▸ What the task asks
From the records below, output exactly the lines running from the line containing "Click the page vertical scrollbar thumb" through the line containing "Where should I", and no others.

▸ Provided material
· · ·

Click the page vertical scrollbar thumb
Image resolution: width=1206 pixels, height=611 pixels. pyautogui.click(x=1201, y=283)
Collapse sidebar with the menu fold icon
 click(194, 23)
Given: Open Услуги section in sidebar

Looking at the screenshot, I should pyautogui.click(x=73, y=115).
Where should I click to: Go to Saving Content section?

· · ·

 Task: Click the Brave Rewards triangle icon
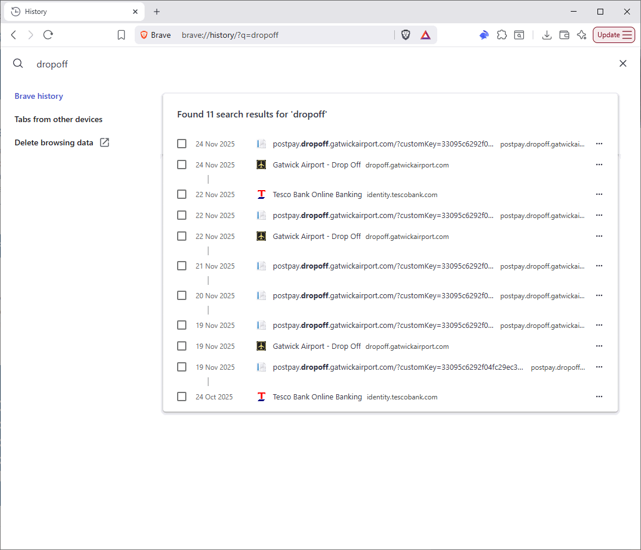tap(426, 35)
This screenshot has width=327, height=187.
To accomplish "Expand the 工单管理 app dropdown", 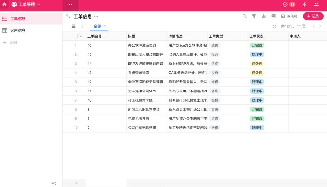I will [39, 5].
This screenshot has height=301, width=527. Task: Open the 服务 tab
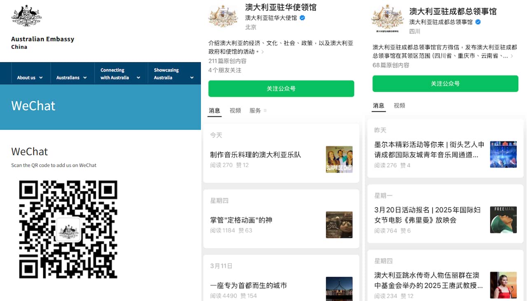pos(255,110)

· · ·

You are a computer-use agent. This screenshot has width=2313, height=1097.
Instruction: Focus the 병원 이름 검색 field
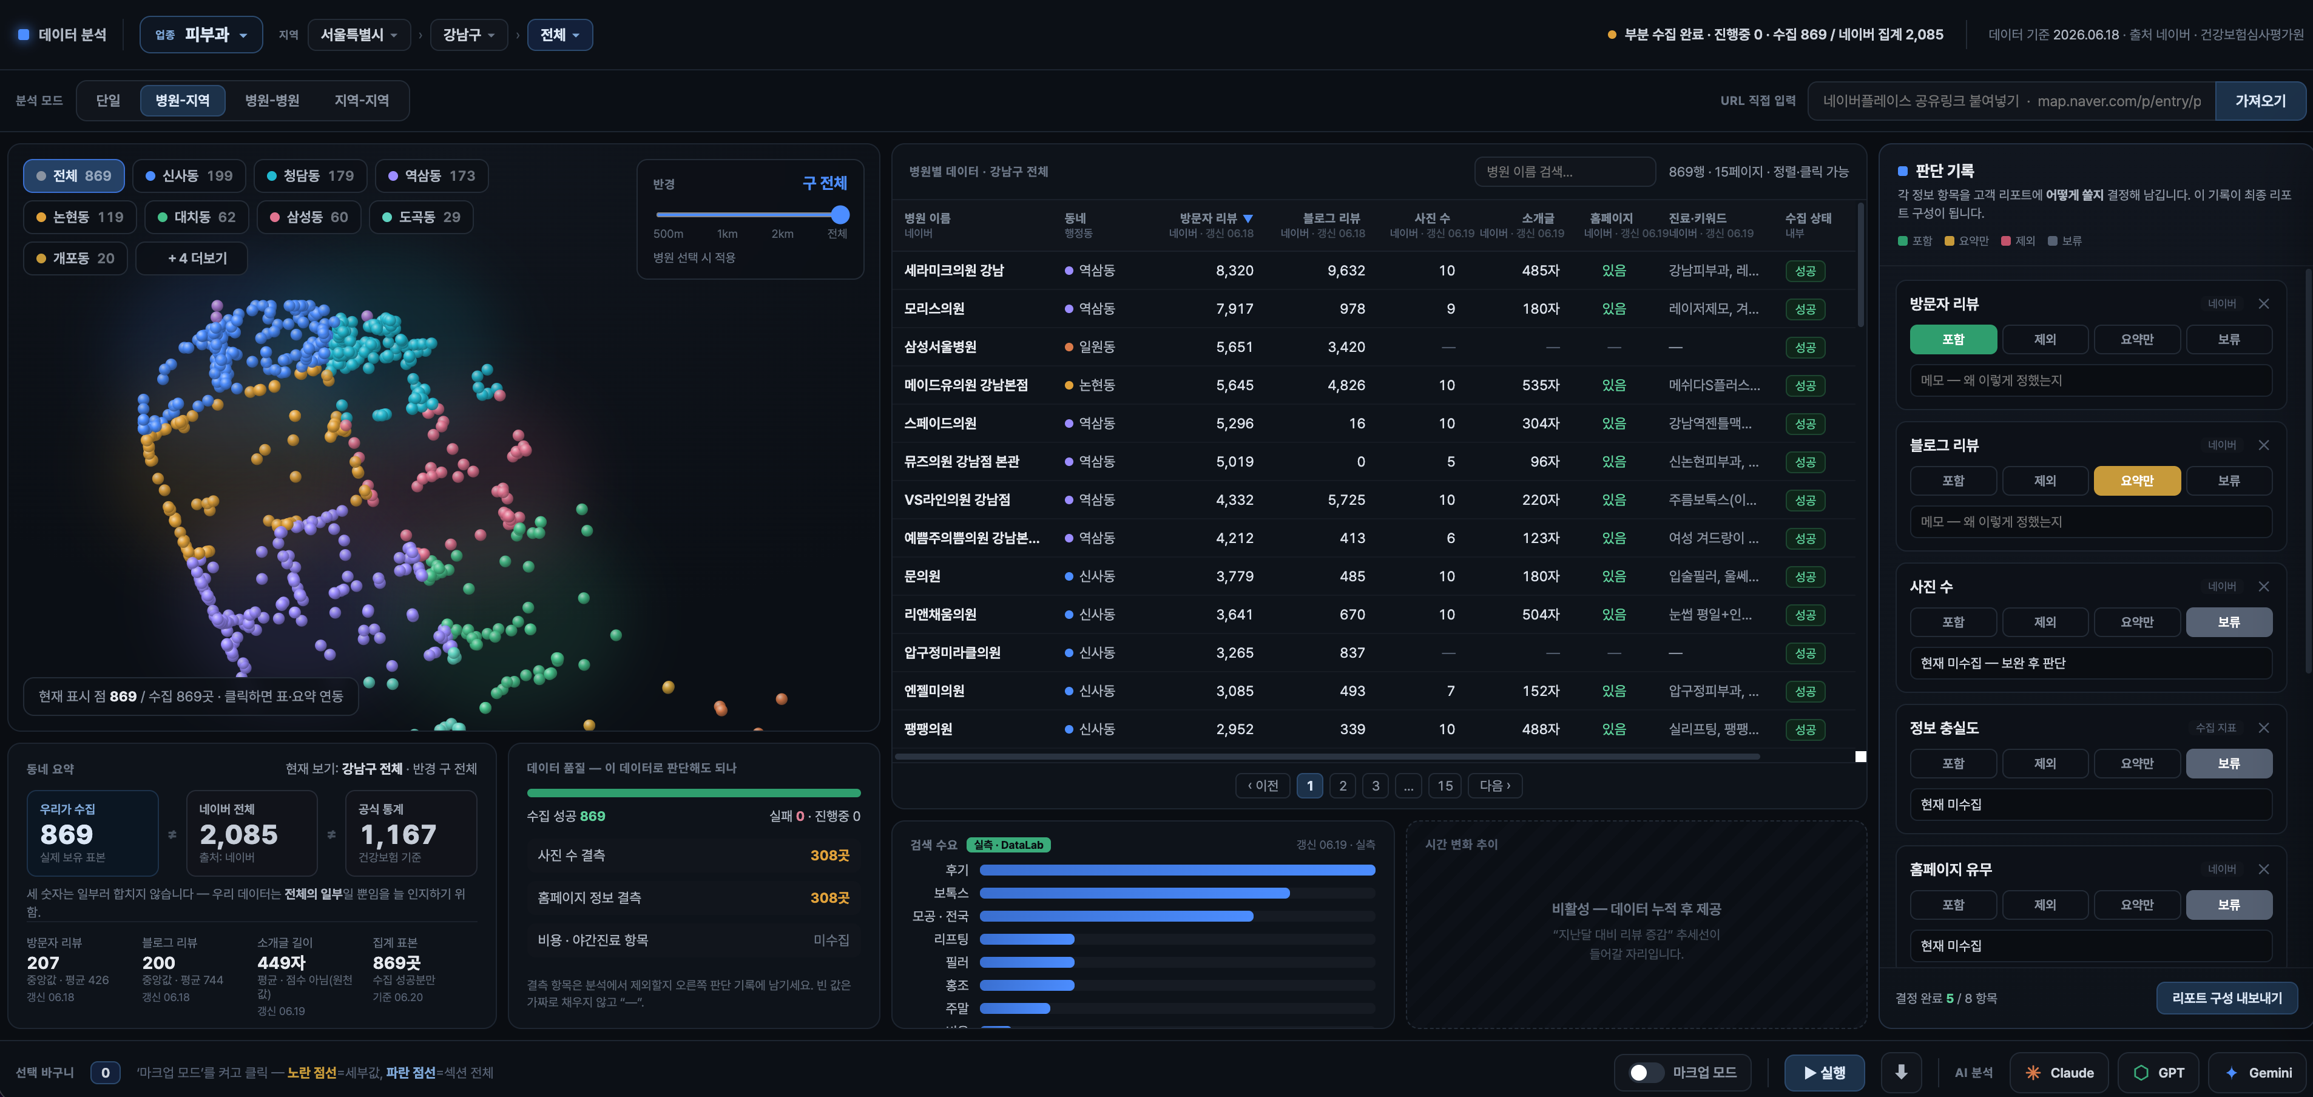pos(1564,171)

· · ·

▸ Your response
Click the page vertical scrollbar thumb
Image resolution: width=1206 pixels, height=611 pixels. pyautogui.click(x=1201, y=283)
Collapse sidebar with the menu fold icon
 click(194, 23)
Given: Open Услуги section in sidebar

Looking at the screenshot, I should pyautogui.click(x=73, y=115).
Where should I click to: Go to Saving Content section?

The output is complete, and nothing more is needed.